Investment Ideas-April 2016
• Equity markets continue to be volatile for quite some time. Investors who have investment horizons greater than 5 years should use such times to increase their equity allocation. Actually, regular investments in equity mutual funds (SIP’s or STP’s) are the best way to benefit from market volatility. Do not get disturbed and postpone equity investments by focussing on your current equity portfolio values. Bad times in any asset class are good times to invest in that asset class.
• Debt or fixed income mutual funds are excellent tax efficient investment options for Residents compared to Fixed Deposits. NRI’s could use this to invest their NRO funds as they are quite tax efficient than NRO deposits. Also, returning NRI’s could plan investments in such schemes 3-5 years before their actual return to reduce their taxation post becoming a Resident. Returns of these schemes could be slightly better than FD but the clincher is tax efficiency.

☆ ☆ ☆ ☆ ☆ ☆ ☆

TASK GOAL »
Reproduce word for word the stretch of the April 2016 investment ideas from "Investment Ideas-April 2016" through "that asset class.".

SUPPLIED INFORMATION »

☆ ☆ ☆ ☆ ☆ ☆ ☆

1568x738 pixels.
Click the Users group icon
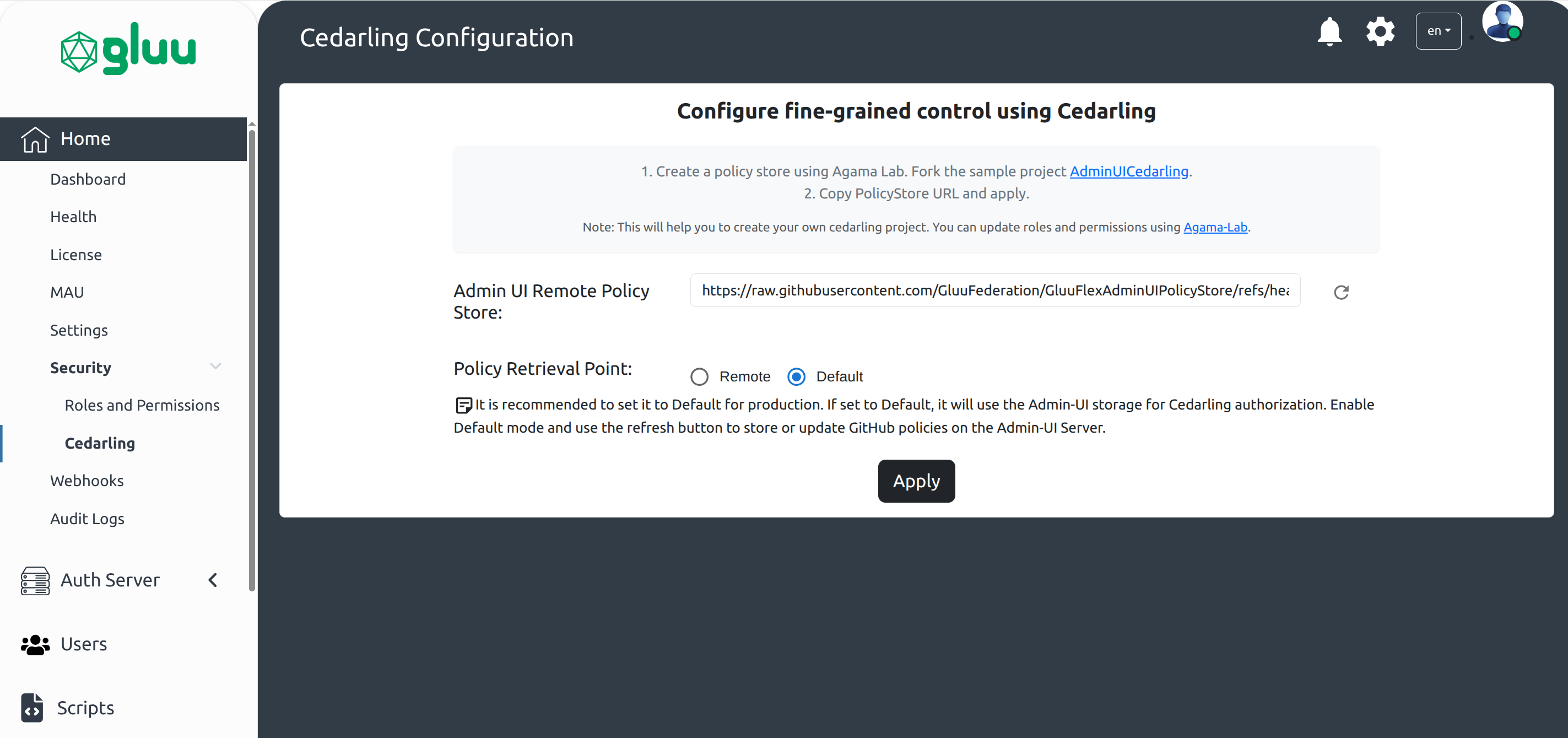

☆ ☆ ☆ ☆ ☆ ☆ ☆

YOUR SOLUTION »
Investment Ideas-April 2016
• Equity markets continue to be volatile for quite some time. Investors who have investment horizons greater than 5 years should use such times to increase their equity allocation. Actually, regular investments in equity mutual funds (SIP’s or STP’s) are the best way to benefit from market volatility. Do not get disturbed and postpone equity investments by focussing on your current equity portfolio values. Bad times in any asset class are good times to invest in that asset class.